According to specialists, UTXO-based traditional solutions adjust the supply of digital gold using industry-standard heuristics, which are prone to inaccuracies.
The CoinTime Economics methodology with a Coinblock foundation provides “a more accurate picture of the real economic weight of each Bitcoin in the network.” The toolkit complements the traditional on-chain analysis framework.
Coinblock takes into account the number of blocks formed during the period in which the coins remained unmoved.

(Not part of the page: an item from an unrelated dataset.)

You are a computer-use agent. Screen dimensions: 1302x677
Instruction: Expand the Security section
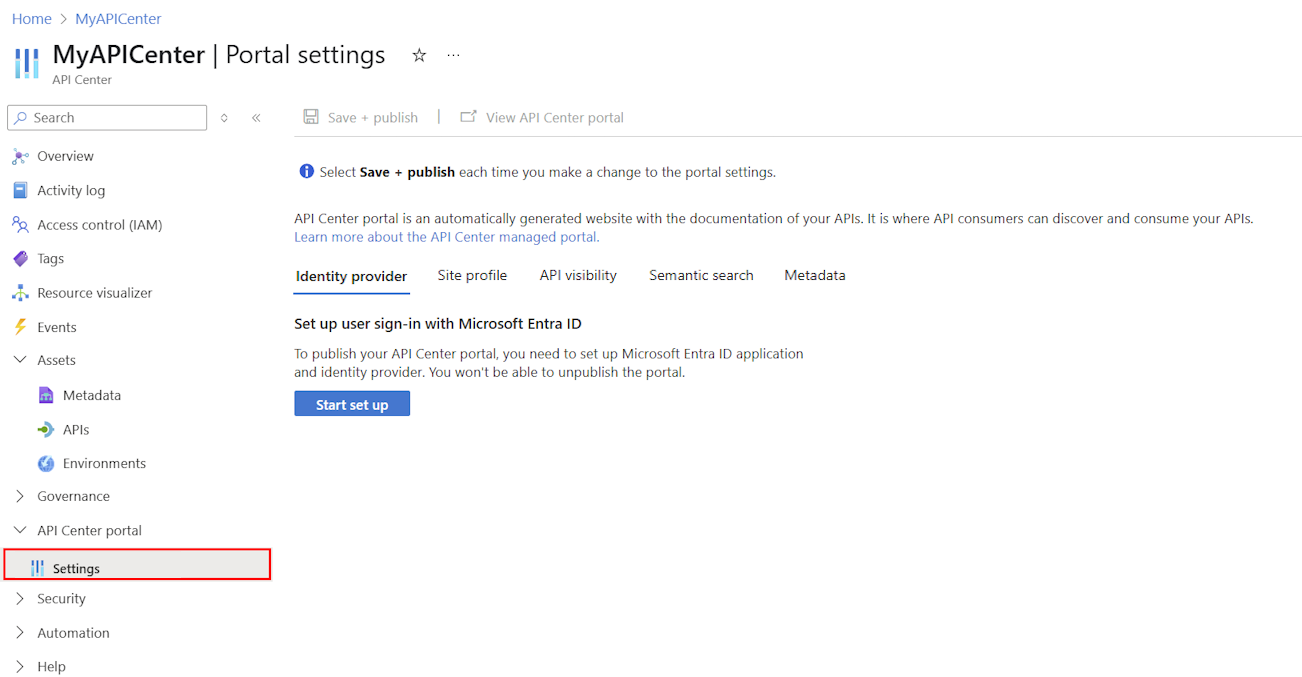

For example, if four coins are in circulation during a period of four blocks, they would generate 16 Coinblocks, as shown below.

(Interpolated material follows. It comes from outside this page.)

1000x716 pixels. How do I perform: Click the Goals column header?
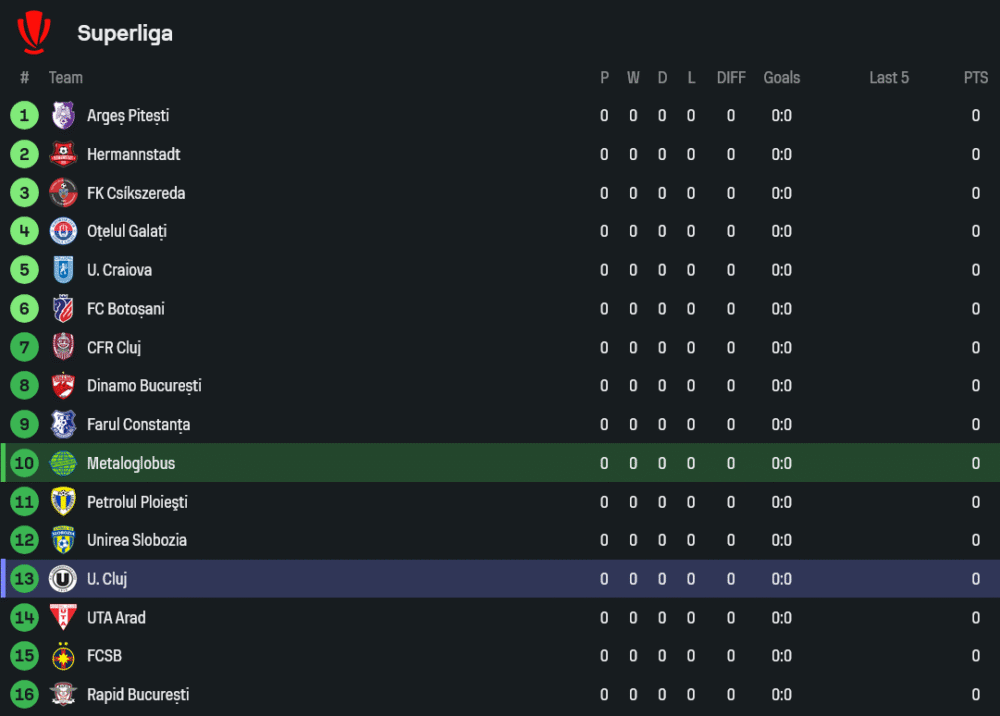(782, 78)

Since the network produces a block roughly every 10 minutes, one coin generates approximately 144 Coinblocks per day: 6 blocks per hour multiplied by 24 hours (a day).
Another metric, Coinblocks Destroyed (CBD) or Coindays Destroyed (CDD) measures Bitcoin’s velocity: the volume, or the number of coins moved over a given period, and the holding period, or the time to transaction.
Every transfer of coins “destroys” all accumulated Coinblocks up to that moment, resetting Cointime to zero. This distinguishes the scenario from the UTXO model, which assigns the same weight to each Bitcoin regardless of when it last moved.

In the example below, among the 16 Coinblocks created, after moving three coins on blocks 1, 2 and 3, six Coinblocks were “destroyed,” according to the CBD definition.

A broad narrowing of Coinblocks suggests hodlers are selling. “Smart money” typically keeps large balances and trades coins at low costs, delivering higher profits and exerting a deep economic impact. In other words, large spikes in destroyed Coinblocks have correlated with Bitcoin’s price peaks.
The Coinblocks Stored (CBS) metric represents the difference between Coinblocks and CBD. The economic value of these coins is high because they belong to early Bitcoin adopters and are typically held at a profit.
In the example below, when 6 of the total 16 created Coinblocks are destroyed, 10 Coinblocks remain held:

The overall picture looks like this: 16 Coinblocks were created, six were “destroyed” and ten “remained.”

The diagram below shows the dynamics of the CoinTime components over time.

“Cointime provides a more accurate version of MVRV, Bitcoin inflation, volumes, and time-weighted cost basis,” the experts noted.
In particular, the CoinTime-adjusted inflation rate stood at 2.48% versus the traditional 1.64% (as of 7 May 2023).
In June, ARK Invest reported that the volume of the first cryptocurrency that had remained unmoved for more than a year reached a historical maximum of 70% of the coin’s total circulating supply.
Later, experts from Glassnode raised this figure to 75%.